This is a bit of a confession. Indulge me.
I read this yesterday in an article I reblogged on Tumblr: “‘books are written with time stolen from other people’ (Paolo Bacigalupi? Anyway I heard it from him)”.
It is true. Any writing time is stolen time, at least as long as you’re not able to do it full time. So I’m stealing my time everywhere I can get it. On my lunch break, after work, but best before I go home, because I don’t seem to be able to write very well at home. Perhaps the lack of a desk is to be blamed.
But at times it feels as if time to write is stolen from me. Family and friends steal my time. I know this sounds harsh, but with the limited time I have, I find myself resenting having my time stolen. I know they don’t do it on purpose. I know they deserve my time. I love them, I give it freely. But I only ever like to give so much. I don’t want them to have it all. I can’t let them have it all.
I need to steal some time back to write.
The worst part is that I feel guilty about how I feel about all of it. I feel especially guilty, when I have time stolen from me and resenting the “thief”.
I’ve never said it in so many words. I never asked anyone to leave me alone, because my time is so precious and I need to write instead of having small-talk. I’ve mentioned it here and there and repeatedly on my blog, how important my time is to me.
Hanging out with friends I try to forget about where I’d rather be. I want to enjoy my time with them and not be a spoilsport. I want to be there for them and with them. Even more where my family is concerned.
But there’s always a point where I find myself pulling back and wishing I could write. And if it doesn’t happen right away, it will emerge later, once I’m by myself again and I look at what I was working on and how I had hoped to have done so much more already.

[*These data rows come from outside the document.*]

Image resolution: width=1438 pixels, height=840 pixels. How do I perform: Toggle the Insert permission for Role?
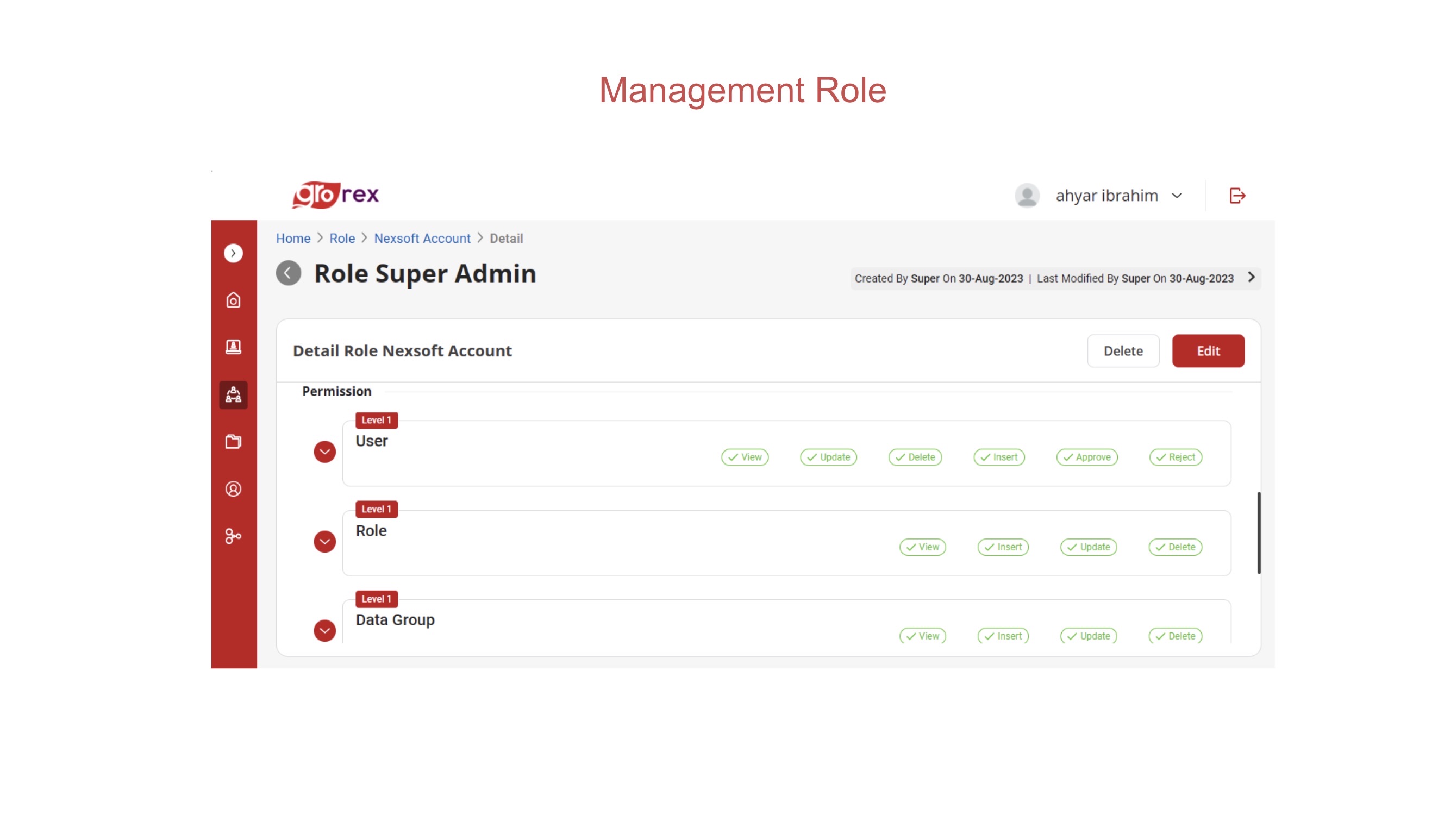[1003, 547]
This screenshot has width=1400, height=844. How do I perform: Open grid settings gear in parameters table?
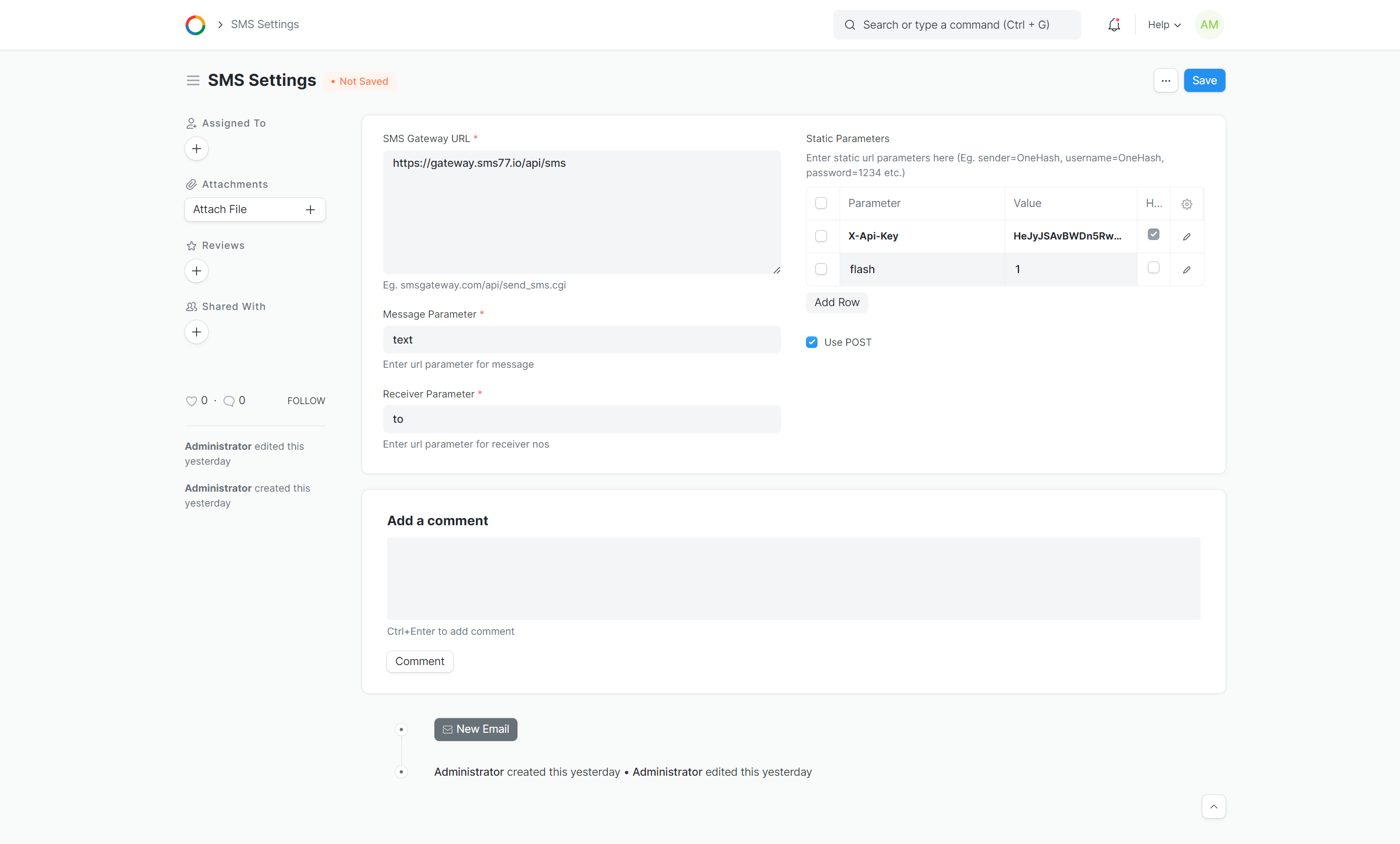point(1186,204)
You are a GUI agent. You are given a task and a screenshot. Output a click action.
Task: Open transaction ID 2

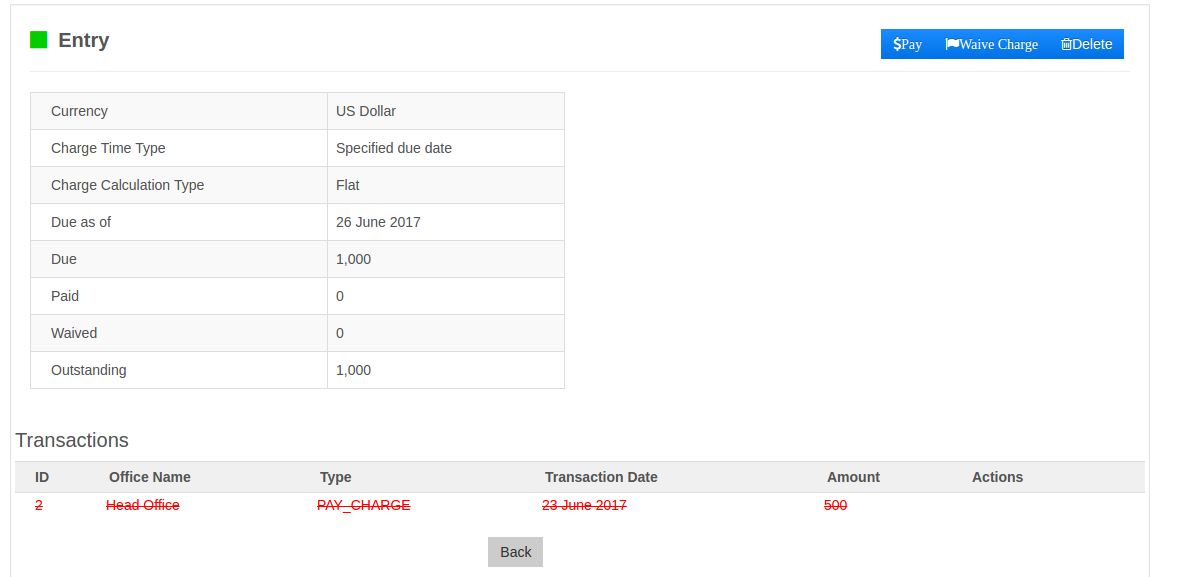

How could I ever hope to make new friends or possibly sustain a longterm relationship with a significant other, where I would invest yet more time?
It shouldn’t be like this. It’s unfair to everyone involved.
Instead I should write full-time and have time with family and friends when I am done with my work (never mind that I’ll never be done) like everyone else.
In other words: it’s my day job that steals most of my time, but it’s my family and friends and ultimately myself, who suffer for it, because I have to be so incredibly selfish about my time. That often includes neglecting emails, not checking my phone for messages and never looking at WhatsApp and whatnot. I spend no time on Facebook and have my chat off, so no one can disturb me. I never log into Skype unless I’ve arranged to have a chat, usually with my parents.
I have almost no contact to my brother unless we see each other, because we’re either both in Berlin or going on a trip somewhere together or visit each other.
I have five months and 13 days left in my job. I hope I will never have to return to an office job once I leave this one.
I like my day job, most of the time anyway. I’m lucky enough to work with a great bunch of people and even though corporate America is not for me, my company is at least in an industry that I care about a great deal.
I’ve got little to complain about. My main problem is that I need this job to pay the bills.
I don’t want to write on stolen time. I don’t want my time stolen from me. I just want to write and see my family and friends without it feeling like I’m making a sacrifice. They don’t know what it feels like to me. I’ve never told them.
Now you know. At least someone does.